Namun, apa sejatinya jomblo itu. Apakah jomblo itu suatu dzat atau suatu keadaan? Sebuah keniscayaan atau kerelatifan? Pengakuan diri atau pengakuan orang lain? Secara de jure atau de facto? Apakah benar-benar ada atau hanya khayalan? eksis atau ilusi?

Oke, dalam KBBI tak kutemukan makna jomblo. Namun, kata jomblo mungkin bisa dipersamakan maknanya dengan lajang. Lajang bermakna sendirian (belum kawin); bujangan (KBBI edisi III).

Menurut Descartes yang mendapat julukan sebagai Bapak Filsafat Modern itu, akal adalah sumber pengetahuan. Untuk mendapatkan pengetahuan tentang kejombloan seseorang; mengetahui seseorang jomblo atau bukan, akal diberi keleluasaan untuk berpikir. Kita tak harus tunduk terhadap dogma yang diberikan oleh kalangan mayoritas yang otoritatif itu.

Pertama-tama --sesuai dengan metode yang digunakan Descartes-- kita harus meragukan segala sesuatu, semua pengetahuan tentang jomblo yang selama ini kita yakini. Seseorang yang duduk sendirian di taman, secara kasat mata ia sendiri alias jomblo. Seseorang yang makan sendirian di restoran secara lahiriah ia jomblo. Kita harus meragukan semua itu. Kejombloan tidak bisa diukur dengan inderawi.

Kesendirian tidak berarti jomblo. Sebaliknya, berpasangan tidak pula bermakna takjomblo. Ambil misal, seseorang yang memiliki kekasih nun jauh di sana, di seberang pulau yang tertutup asap. Secara status ia takjomblo, tapi bisa jadi hubungan keduanya tak menunjukkan bagaimana sepasang kekasih sebenarnya. Ada prasangka dan curiga, ada debat dan amarah. Ujung-ujungnya salah satunya salah seorang temannya menikung begitu ada kesempatan. Persis Marq yang mencoba nikung Rossi namun keburu kepalanya jedug lututnya Rossi, lalu ndlasar itu.

Suami-istri yang keduanya sibuk bekerja, jumpa di rumah hanya hitungan beberapa jam. Malam pun dilalui dengan tidur nyenyak masing-masing yang memeluk guling. Lama-lama timbul masalah. Saling menyalahkan. Surat pisah pun dilayangkan. Mereka takjomblo, namun keadaannya tak jauh beda dengan kaum jomblo.

Itulah, contoh status ketakjombloan yang sebenarnya berkeadaan seperti jomblo. Bingung? sama.

Lalu bagaimana dengan para jomblo? Secara inderawi mereka memang jomblo.
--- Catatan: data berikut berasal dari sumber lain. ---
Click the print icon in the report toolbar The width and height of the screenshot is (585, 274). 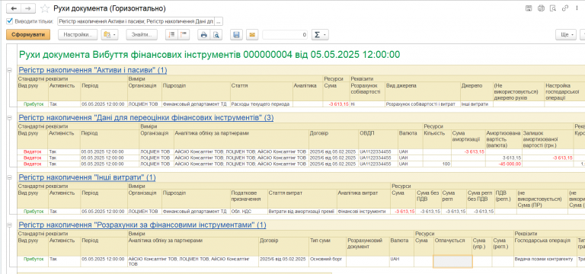pos(203,35)
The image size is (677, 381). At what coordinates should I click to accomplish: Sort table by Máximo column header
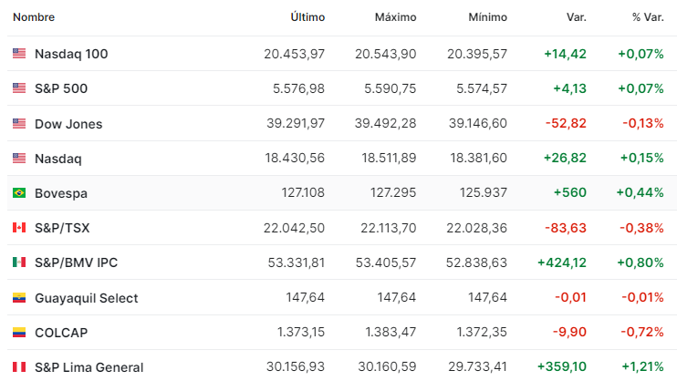click(x=395, y=17)
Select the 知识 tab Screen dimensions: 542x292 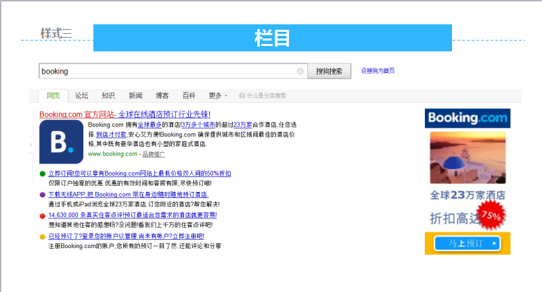[x=108, y=96]
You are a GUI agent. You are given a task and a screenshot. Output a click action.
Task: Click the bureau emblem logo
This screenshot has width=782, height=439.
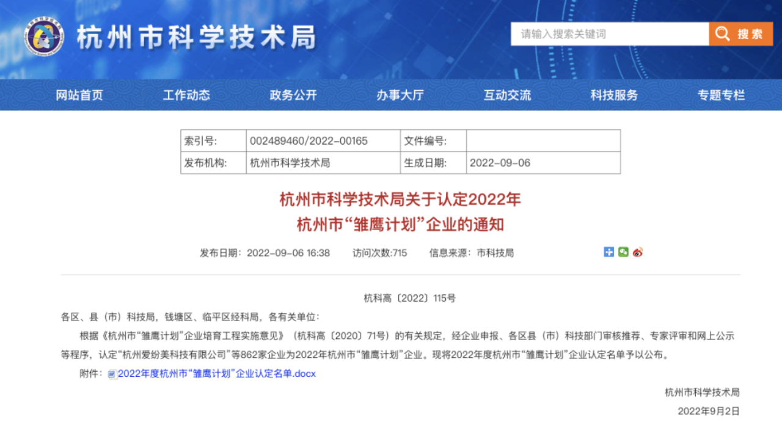pos(44,37)
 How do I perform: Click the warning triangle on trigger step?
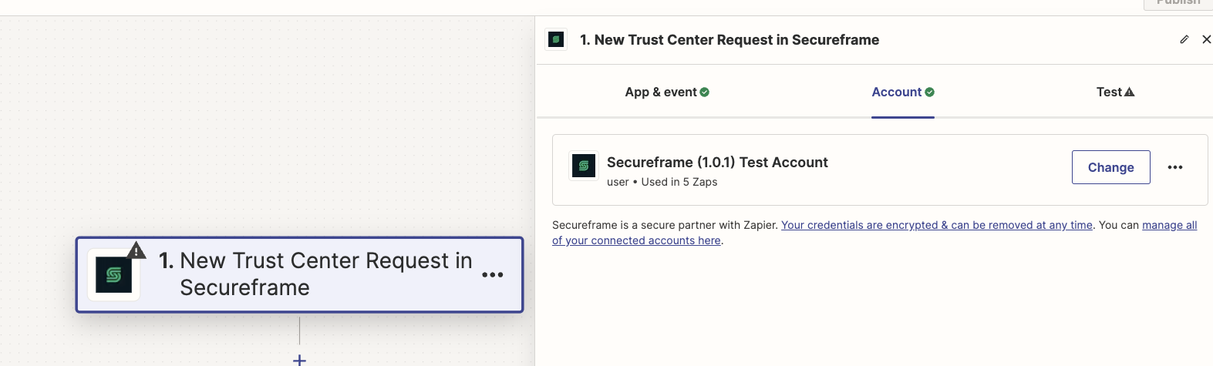136,250
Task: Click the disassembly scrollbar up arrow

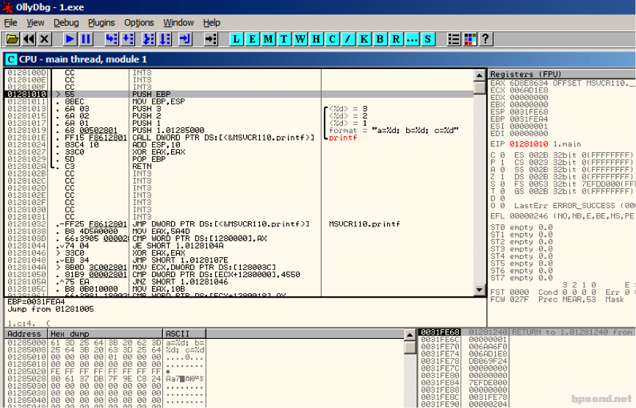Action: tap(480, 75)
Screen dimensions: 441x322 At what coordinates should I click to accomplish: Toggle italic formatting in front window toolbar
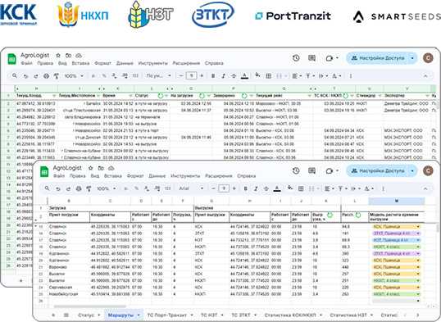click(x=256, y=188)
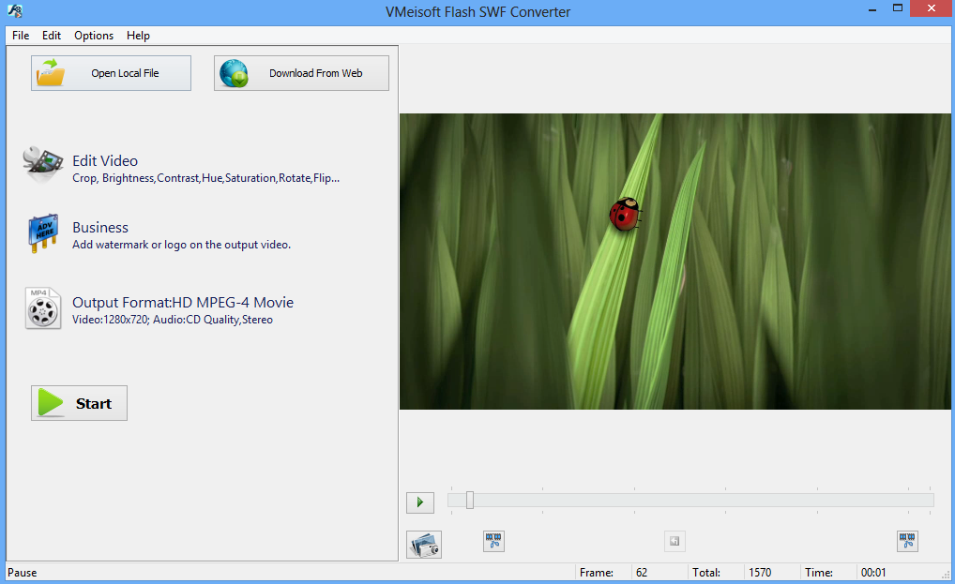Set clip start with the left trim icon
This screenshot has width=955, height=584.
(493, 541)
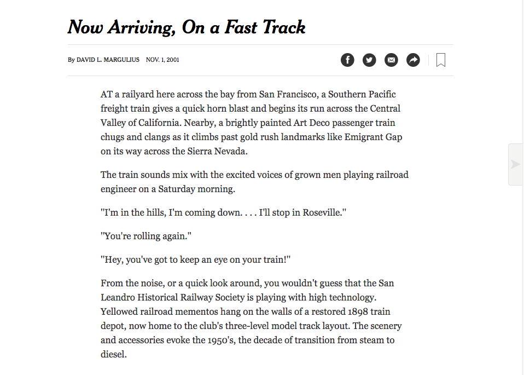
Task: Click the word "By" in the byline
Action: (x=71, y=60)
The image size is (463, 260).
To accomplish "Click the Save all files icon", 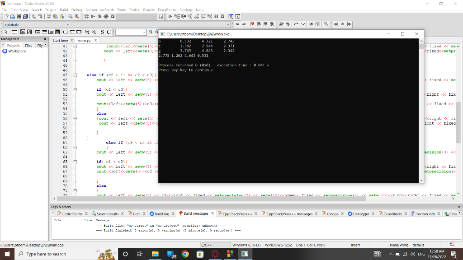I will pos(25,16).
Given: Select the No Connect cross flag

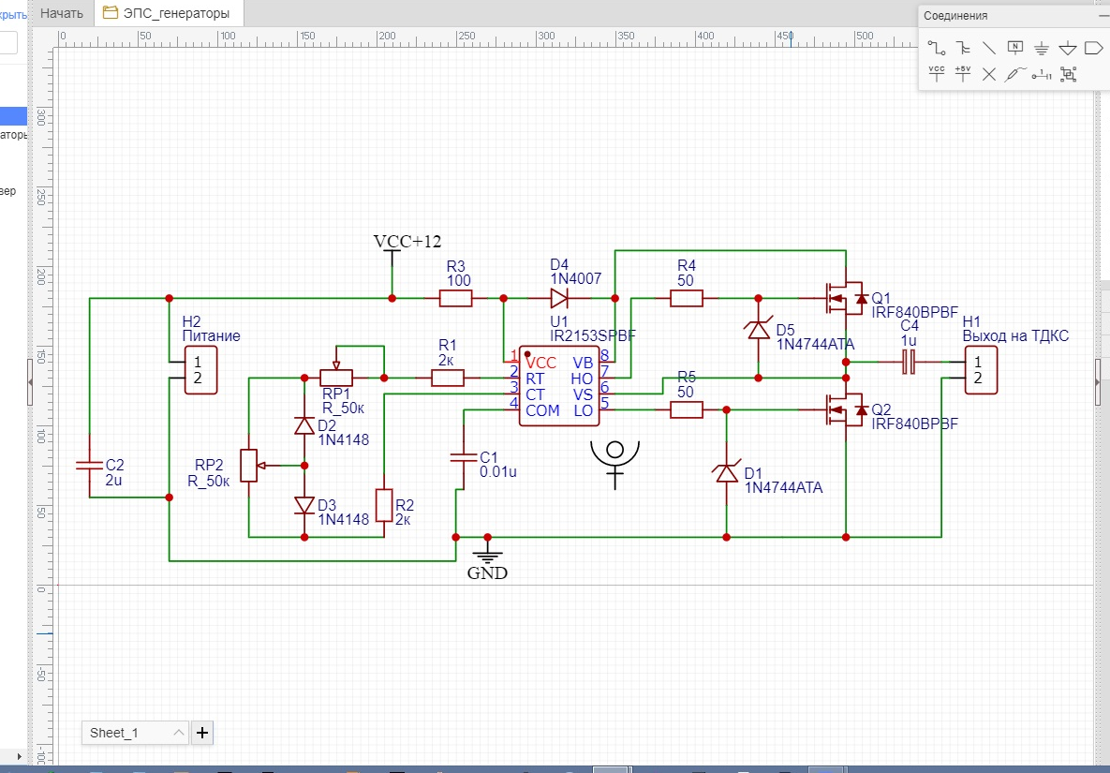Looking at the screenshot, I should (988, 73).

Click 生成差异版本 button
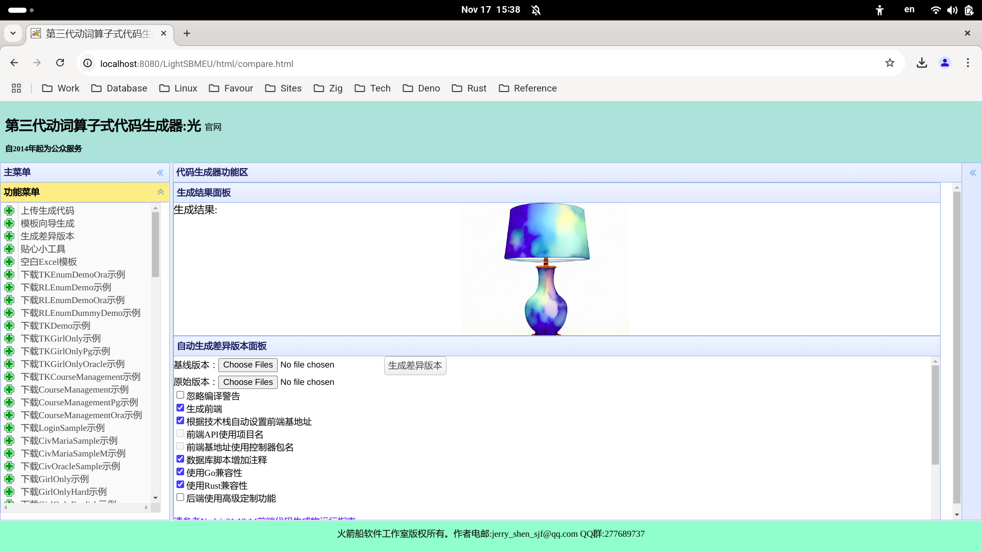point(415,365)
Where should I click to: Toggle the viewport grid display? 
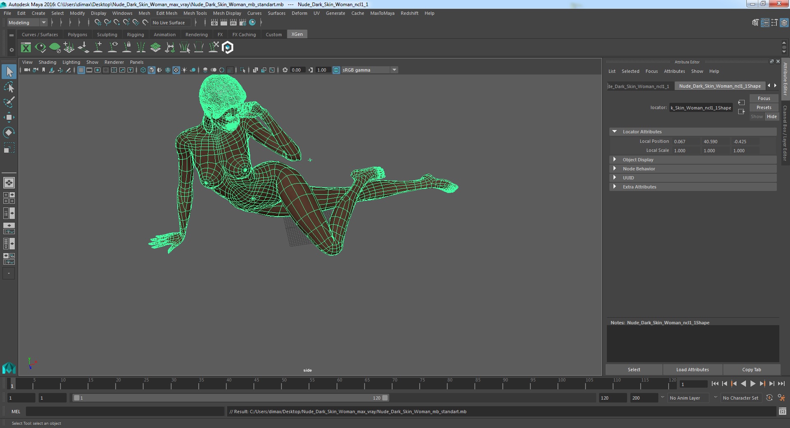[x=81, y=70]
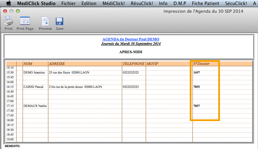
Task: Open the Apple menu
Action: [8, 3]
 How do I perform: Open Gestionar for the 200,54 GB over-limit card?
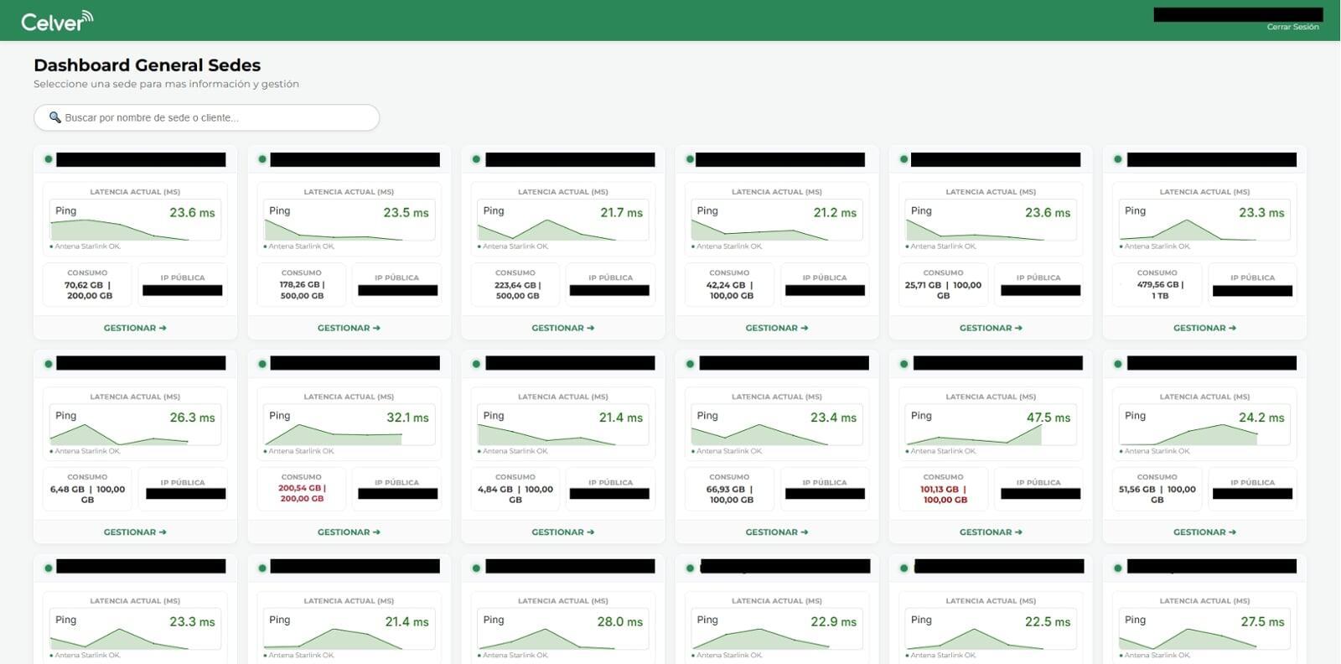click(349, 532)
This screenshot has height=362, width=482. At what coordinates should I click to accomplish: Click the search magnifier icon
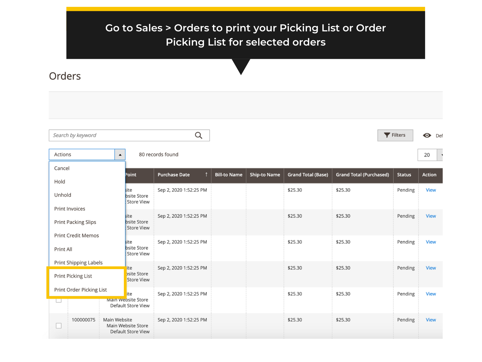199,135
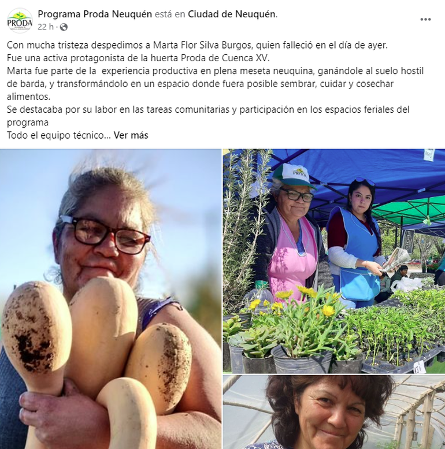Click the public globe privacy icon
Screen dimensions: 445x449
pos(64,27)
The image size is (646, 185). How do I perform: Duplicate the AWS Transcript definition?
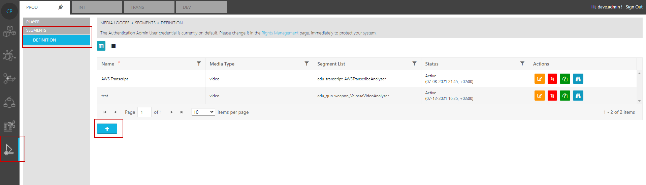pos(565,79)
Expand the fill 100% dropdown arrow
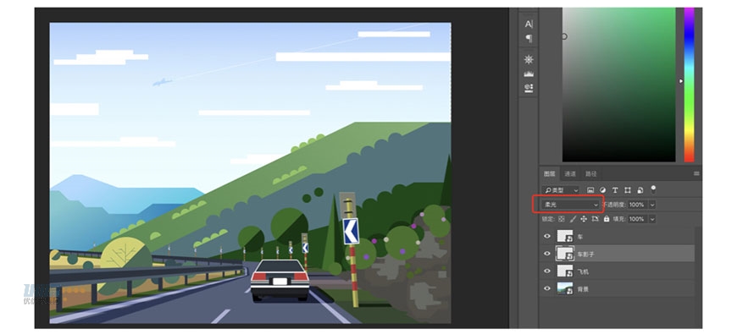Viewport: 737px width, 334px height. 652,219
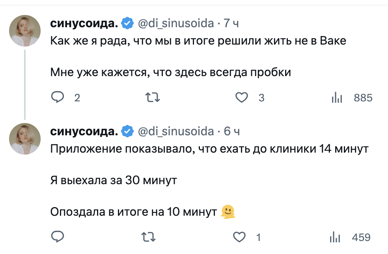The height and width of the screenshot is (254, 388).
Task: Open the 7 ч timestamp link
Action: pos(231,24)
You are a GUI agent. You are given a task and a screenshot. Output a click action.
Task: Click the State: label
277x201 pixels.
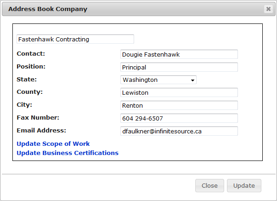click(27, 79)
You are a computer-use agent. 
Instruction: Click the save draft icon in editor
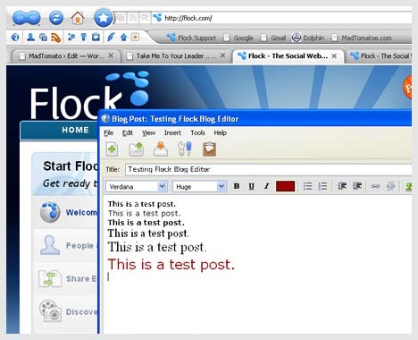[161, 149]
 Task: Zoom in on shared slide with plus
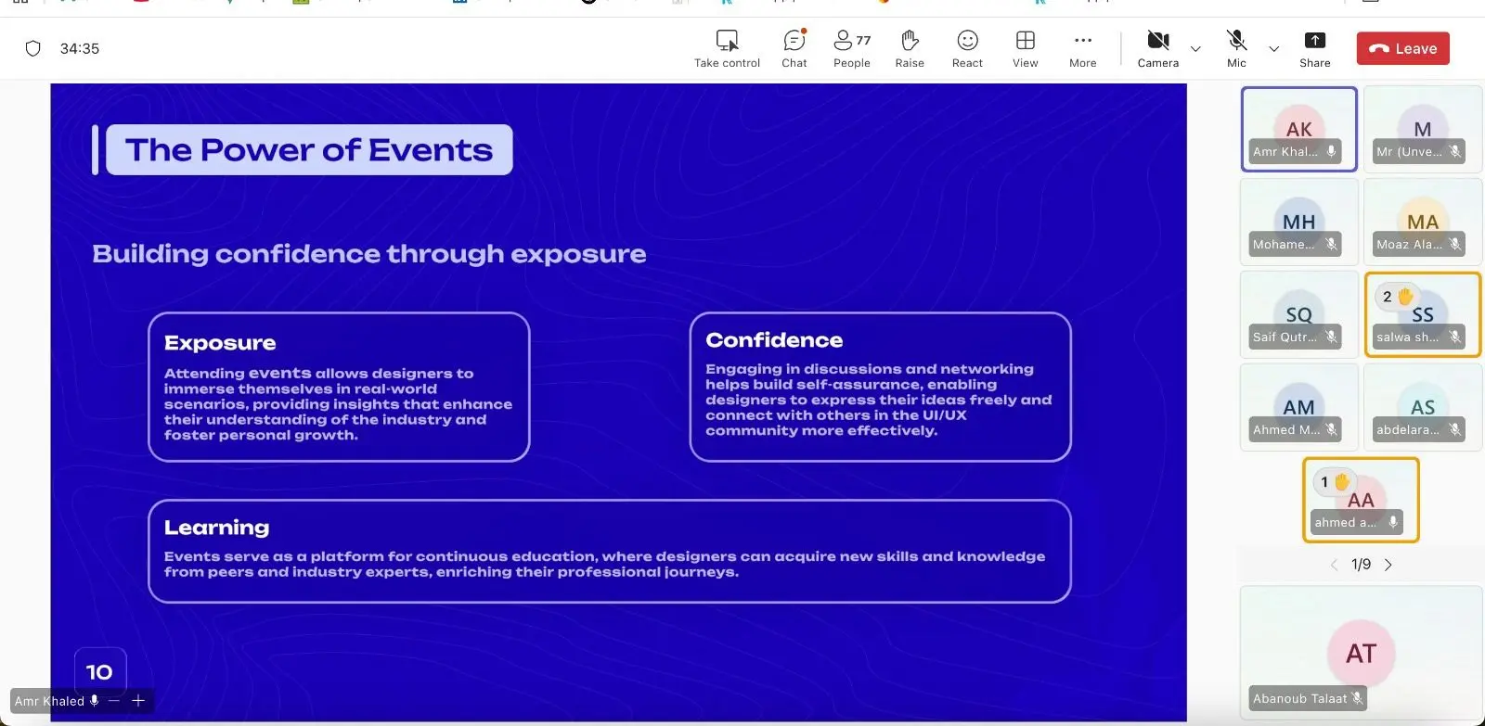point(138,701)
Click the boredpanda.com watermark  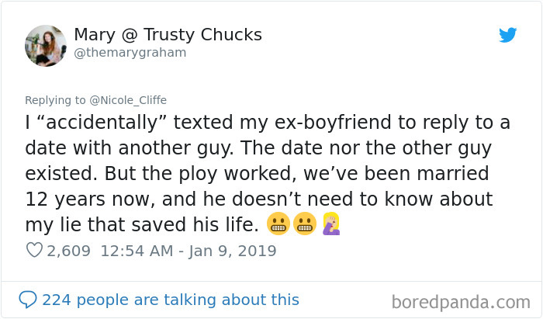pyautogui.click(x=461, y=302)
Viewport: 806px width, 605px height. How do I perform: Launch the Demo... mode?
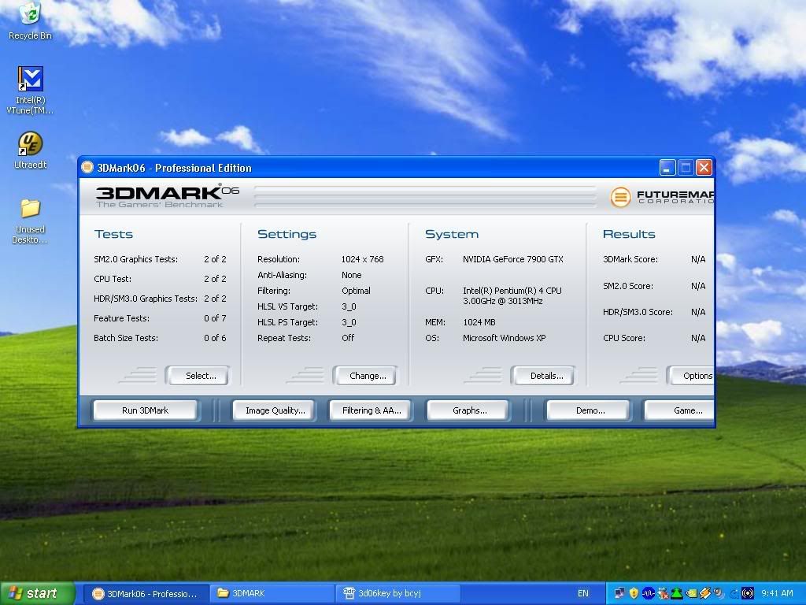pos(590,410)
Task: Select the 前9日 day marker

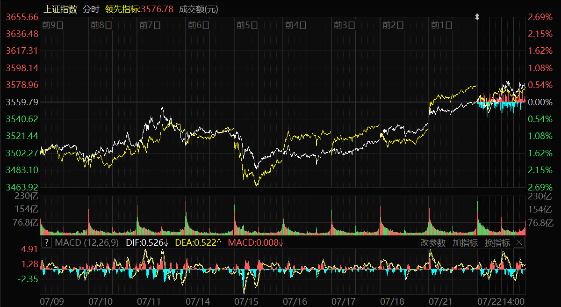Action: click(52, 25)
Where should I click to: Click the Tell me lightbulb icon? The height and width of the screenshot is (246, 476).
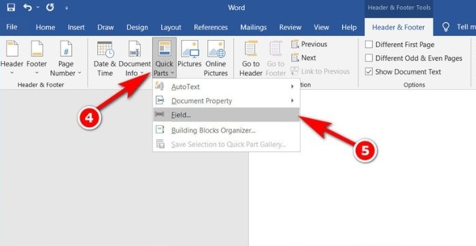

Sebut saja salah satu jomblo terkeren abad ini yaitu aku : D. Aku jomblo karena takberpasangan. Belum menikah. Tak percaya? Di KTP-ku tertulis status “Belum kawin”.

Namun, ada satu keyakinan bahwa setiap makhluk diciptakan berpasangan. Secara konsep, semua benda berpasangan. Malam dengan siang; rusa betina dengan rusa jantan; serbuk sari dengan putik. Lalu aku? Aku dengan kamu dong, iya kamu. #kedipmata

Jadi, aku yakin deh, seyakin-yakinnya bahwa sudah ada pasangan buatku. Cuma belum ketemu aja. Jadi sebenarnya aku tak jomblo kan.

Dipikir-pikir, secara konsep seperti itu: bahwa aku takjomblo karena aku yakin semua akan nikah pada waktunya. Tapi, di dalam masyarakat kita, orang yang belum menikah itu ya dinamakan jomblo. Mau alasan segunung pun, jomblo tetap jomblo, yaitu sejenis spesies unik yang selalu bisa menjadi bahan bullying. Dan menyandang status jomblo dalam masyarakat kita itu hidupnya tidak tenang. Pas wisuda ditanyain, “Kok sendirian, nggak ada yang menemani?” Dateng ke pernikahan pasti ditanyain, “Kapan nyusul?”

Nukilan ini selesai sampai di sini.